Die Erwartungen werden immer größer, uns wird ständig noch mehr zugemutet. Gerade mit Corona kamen natürlich unzählige Regeln und Dinge hinzu, die es zu beachten galt. Zurückgegeben wird aber wenig, es heißt immer nur "ihr schafft das schon." Dabei sind wir mittlerweile alle am Limit. Ich persönlich stoße immer öfter an meine Belastungsgrenze.

Auf deinem T-Shirt steht der Spruch "Schön atmen". Hat es damit etwas Besonderes auf sich?

Ja, das sind unsere Kindergarten-internen Motto Shirts. Entstanden ist das Ganze, als Antje (Leiterin) sich wieder mal – zu Recht – wahnsinnig über etwas geärgert hat. Da meinte ich zu ihr nur: "Schön atmen." Der Spruch hat sich dann irgendwie relativ schnell etabliert. Es kommt nämlich immer wieder zu extremen Stresssituationen, wo wir uns das dann gegenseitig zur Beruhigung mitgeben.

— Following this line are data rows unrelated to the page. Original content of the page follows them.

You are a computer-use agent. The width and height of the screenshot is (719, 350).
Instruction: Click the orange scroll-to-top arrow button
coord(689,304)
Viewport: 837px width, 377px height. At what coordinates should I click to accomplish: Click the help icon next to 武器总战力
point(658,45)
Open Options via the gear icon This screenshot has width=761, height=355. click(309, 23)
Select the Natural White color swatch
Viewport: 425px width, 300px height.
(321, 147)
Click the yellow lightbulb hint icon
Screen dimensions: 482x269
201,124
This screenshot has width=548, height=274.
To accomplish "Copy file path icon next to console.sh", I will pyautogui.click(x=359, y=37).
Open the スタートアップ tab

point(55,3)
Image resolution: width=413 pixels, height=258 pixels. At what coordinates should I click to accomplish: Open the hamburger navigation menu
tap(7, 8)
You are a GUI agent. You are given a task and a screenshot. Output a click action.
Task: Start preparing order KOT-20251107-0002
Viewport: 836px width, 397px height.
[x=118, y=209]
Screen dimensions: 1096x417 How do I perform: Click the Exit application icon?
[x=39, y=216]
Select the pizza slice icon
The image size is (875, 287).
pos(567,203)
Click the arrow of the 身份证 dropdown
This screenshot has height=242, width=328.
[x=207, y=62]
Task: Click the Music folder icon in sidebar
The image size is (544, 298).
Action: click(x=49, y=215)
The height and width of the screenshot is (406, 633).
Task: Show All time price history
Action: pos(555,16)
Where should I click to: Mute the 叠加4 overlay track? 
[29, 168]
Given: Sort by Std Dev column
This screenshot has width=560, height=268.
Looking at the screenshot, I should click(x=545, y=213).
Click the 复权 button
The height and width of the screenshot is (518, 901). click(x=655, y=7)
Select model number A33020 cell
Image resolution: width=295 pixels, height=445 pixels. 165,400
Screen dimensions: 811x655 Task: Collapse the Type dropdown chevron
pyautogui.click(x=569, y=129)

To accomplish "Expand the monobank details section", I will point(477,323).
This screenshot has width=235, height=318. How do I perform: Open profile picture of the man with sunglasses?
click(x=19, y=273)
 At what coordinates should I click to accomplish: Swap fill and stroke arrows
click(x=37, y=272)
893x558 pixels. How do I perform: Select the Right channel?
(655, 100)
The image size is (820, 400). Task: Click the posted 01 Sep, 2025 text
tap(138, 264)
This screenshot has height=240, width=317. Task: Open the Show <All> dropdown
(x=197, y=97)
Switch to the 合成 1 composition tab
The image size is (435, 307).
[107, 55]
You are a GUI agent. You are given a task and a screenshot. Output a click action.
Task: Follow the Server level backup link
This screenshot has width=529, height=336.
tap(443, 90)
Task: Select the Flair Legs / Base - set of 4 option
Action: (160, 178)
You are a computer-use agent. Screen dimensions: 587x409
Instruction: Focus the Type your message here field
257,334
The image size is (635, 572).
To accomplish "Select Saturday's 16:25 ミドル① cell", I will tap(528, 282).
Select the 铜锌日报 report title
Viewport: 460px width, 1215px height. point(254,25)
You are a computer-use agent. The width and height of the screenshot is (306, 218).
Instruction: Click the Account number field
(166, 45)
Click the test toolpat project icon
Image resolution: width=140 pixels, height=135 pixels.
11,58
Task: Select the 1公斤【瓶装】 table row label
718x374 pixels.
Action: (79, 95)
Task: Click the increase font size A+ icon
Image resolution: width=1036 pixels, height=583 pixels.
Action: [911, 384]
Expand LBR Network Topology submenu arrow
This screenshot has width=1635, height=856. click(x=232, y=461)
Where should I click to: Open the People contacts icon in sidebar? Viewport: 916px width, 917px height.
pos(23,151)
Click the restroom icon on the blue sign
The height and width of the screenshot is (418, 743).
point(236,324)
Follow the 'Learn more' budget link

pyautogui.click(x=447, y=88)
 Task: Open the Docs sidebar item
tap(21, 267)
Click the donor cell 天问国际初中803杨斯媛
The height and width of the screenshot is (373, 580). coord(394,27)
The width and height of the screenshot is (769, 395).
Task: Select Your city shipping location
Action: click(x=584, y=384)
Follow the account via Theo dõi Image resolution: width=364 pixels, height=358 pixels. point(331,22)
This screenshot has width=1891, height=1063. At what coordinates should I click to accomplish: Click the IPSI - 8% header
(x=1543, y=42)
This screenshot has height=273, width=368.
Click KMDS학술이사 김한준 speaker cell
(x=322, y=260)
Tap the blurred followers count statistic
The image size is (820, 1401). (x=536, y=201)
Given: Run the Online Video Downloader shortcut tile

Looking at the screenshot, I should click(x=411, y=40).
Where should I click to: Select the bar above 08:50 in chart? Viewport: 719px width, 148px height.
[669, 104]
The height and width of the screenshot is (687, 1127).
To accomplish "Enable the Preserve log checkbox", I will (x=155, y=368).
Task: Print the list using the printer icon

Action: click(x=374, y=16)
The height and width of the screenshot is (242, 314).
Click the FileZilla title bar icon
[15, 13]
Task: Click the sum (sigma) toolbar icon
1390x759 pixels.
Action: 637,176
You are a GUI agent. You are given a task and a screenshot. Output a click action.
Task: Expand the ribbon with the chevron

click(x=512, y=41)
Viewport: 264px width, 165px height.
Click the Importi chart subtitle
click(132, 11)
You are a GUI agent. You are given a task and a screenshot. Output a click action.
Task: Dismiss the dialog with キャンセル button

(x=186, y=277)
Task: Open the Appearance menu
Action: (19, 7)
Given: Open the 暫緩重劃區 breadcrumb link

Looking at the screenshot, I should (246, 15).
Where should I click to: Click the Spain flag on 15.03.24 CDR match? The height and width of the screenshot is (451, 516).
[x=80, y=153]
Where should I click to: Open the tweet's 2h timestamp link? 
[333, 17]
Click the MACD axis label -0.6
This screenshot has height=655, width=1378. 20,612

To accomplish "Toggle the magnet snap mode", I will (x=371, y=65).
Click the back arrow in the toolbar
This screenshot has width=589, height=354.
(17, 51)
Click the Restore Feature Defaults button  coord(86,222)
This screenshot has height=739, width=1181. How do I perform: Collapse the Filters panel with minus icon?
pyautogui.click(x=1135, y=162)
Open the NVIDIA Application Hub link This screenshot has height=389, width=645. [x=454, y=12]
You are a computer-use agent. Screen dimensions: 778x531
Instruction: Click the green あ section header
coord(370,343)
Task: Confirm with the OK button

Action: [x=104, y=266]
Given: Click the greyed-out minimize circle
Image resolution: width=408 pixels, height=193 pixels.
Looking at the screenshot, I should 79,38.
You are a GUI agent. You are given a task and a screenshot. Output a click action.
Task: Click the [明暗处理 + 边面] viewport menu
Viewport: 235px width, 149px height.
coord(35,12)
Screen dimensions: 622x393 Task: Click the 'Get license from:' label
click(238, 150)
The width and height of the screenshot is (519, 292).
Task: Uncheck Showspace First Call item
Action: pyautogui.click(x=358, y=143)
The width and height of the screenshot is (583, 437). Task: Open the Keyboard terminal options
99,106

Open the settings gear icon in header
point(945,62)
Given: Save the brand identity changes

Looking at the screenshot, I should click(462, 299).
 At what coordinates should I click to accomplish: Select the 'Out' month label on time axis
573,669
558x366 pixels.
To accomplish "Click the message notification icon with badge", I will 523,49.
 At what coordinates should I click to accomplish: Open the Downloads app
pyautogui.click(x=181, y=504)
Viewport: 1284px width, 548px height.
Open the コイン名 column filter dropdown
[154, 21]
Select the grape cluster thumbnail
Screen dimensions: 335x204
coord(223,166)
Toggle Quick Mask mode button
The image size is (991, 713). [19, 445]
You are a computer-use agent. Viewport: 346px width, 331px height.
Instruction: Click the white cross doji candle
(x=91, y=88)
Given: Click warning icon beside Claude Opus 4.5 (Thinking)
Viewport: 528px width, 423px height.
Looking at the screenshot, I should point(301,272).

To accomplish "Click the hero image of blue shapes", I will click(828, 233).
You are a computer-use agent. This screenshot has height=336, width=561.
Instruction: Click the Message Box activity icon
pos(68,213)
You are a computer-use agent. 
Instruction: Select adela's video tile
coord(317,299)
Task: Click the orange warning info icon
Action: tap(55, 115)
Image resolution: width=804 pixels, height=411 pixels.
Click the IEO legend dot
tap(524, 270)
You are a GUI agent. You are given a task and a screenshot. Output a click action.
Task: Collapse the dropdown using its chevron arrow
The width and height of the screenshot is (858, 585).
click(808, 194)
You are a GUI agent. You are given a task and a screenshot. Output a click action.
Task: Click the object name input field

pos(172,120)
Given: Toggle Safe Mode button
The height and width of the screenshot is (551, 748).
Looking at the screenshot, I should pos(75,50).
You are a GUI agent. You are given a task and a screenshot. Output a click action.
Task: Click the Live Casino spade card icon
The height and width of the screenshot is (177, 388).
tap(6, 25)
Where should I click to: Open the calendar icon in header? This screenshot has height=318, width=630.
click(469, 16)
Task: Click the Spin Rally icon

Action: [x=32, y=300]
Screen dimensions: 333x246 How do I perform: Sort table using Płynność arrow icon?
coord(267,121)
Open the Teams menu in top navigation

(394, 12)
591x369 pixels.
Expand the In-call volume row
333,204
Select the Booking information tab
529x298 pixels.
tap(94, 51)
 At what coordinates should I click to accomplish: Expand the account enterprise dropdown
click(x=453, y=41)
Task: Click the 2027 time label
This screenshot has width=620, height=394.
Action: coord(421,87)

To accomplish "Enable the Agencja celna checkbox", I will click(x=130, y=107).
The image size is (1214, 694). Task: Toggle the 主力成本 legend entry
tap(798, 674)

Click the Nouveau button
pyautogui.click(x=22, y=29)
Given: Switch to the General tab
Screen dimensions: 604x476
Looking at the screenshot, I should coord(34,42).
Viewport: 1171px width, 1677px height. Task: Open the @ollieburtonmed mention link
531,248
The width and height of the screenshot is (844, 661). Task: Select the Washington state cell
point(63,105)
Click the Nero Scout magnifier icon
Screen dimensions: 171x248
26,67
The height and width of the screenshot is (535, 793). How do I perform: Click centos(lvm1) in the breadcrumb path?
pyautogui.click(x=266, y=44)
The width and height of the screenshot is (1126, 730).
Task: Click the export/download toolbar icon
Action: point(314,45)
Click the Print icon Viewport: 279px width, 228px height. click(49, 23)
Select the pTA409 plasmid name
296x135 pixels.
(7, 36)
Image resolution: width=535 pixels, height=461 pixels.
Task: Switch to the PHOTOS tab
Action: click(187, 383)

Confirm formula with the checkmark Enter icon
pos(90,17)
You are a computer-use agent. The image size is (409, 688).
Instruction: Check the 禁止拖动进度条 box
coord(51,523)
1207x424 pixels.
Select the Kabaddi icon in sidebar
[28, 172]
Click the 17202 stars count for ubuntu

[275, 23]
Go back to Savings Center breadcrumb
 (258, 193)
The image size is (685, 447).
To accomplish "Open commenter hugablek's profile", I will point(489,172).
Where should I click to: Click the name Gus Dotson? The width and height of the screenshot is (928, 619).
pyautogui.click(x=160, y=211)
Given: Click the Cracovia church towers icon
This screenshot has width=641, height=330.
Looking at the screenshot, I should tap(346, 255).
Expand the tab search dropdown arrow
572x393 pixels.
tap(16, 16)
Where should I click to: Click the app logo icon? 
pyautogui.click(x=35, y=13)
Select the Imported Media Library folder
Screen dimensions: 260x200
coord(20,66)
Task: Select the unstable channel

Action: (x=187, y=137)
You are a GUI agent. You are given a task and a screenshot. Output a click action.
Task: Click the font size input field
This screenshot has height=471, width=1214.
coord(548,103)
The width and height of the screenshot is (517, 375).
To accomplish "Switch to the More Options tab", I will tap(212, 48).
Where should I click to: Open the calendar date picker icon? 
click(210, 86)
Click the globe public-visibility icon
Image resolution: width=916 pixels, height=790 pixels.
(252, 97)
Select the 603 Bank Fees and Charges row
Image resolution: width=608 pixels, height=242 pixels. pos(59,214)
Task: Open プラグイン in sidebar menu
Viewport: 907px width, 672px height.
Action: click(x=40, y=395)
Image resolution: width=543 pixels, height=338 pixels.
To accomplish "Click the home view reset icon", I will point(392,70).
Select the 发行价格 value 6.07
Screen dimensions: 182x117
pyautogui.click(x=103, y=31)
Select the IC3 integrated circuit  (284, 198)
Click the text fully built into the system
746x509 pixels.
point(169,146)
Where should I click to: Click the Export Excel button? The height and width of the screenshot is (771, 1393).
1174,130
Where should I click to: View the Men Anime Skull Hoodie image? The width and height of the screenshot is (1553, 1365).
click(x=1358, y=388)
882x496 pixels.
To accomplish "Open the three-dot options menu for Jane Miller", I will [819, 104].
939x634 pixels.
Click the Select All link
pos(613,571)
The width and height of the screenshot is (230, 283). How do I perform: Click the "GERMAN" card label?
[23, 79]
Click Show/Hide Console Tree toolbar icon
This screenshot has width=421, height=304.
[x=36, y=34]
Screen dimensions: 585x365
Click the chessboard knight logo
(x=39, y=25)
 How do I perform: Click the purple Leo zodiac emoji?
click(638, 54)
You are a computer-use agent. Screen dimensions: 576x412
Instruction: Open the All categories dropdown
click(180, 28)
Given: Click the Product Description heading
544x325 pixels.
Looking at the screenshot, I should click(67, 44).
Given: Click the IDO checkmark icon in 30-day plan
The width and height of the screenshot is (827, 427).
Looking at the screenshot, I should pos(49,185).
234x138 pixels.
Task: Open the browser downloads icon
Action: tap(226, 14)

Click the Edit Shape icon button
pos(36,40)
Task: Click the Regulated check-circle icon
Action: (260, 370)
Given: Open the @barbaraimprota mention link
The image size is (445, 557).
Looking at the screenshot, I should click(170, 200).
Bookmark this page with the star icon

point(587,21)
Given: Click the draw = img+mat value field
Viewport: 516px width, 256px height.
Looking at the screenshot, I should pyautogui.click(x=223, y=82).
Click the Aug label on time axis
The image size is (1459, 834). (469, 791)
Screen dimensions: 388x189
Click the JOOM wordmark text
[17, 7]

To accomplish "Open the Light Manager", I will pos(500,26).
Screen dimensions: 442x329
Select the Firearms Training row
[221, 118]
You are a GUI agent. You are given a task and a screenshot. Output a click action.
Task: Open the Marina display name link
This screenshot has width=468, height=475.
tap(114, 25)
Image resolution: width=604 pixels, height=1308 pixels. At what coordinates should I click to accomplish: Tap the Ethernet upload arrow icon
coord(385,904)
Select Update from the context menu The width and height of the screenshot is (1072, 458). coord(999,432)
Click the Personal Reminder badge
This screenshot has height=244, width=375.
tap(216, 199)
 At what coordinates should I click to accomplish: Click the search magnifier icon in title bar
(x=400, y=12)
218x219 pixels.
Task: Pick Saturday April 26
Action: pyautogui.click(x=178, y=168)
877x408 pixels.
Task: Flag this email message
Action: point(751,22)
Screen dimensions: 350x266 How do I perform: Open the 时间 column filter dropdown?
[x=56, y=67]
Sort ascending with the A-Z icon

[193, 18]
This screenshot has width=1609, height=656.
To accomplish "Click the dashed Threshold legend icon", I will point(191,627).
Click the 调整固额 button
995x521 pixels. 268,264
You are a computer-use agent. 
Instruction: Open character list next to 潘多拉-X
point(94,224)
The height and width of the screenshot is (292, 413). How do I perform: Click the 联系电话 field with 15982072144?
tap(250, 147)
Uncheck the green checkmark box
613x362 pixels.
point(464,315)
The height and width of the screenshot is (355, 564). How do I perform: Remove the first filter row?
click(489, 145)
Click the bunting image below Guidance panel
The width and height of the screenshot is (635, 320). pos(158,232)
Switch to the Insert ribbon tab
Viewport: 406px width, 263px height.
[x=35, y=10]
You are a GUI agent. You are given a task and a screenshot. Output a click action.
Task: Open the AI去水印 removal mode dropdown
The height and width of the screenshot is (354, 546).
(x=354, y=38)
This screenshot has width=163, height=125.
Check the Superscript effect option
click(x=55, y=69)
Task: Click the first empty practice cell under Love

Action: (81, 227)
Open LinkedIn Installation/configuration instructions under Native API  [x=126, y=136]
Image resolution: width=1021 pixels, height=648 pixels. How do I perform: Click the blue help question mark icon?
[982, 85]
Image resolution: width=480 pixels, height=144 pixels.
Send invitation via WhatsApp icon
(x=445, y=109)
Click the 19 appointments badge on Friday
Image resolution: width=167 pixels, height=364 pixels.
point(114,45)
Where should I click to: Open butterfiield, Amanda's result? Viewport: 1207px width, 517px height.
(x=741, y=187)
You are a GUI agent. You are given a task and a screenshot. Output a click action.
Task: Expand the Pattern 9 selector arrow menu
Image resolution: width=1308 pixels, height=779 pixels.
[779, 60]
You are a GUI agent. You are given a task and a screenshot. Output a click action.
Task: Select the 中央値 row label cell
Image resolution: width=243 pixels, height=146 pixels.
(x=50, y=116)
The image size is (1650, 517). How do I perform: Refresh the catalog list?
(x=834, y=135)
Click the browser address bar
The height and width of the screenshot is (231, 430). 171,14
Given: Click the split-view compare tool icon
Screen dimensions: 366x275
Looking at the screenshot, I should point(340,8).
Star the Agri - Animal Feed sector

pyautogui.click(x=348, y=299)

Was erwartest du nun in der nächsten Verhandlungsrunde von der Arbeitgeberseite?

Endlich ein ehrliches Entlastungsangebot!

Warum sollten sich Beschäftigte des Sozial- und Erziehungsdienstes unbedingt an den Aktionen und Streiks von ver.di in München beteiligen?

Damit wir gesehen werden. Und damit in der Öffentlichkeit ankommt, wie wichtig wir sind. Denn ohne uns, würde es ziemlich Mau aussehen!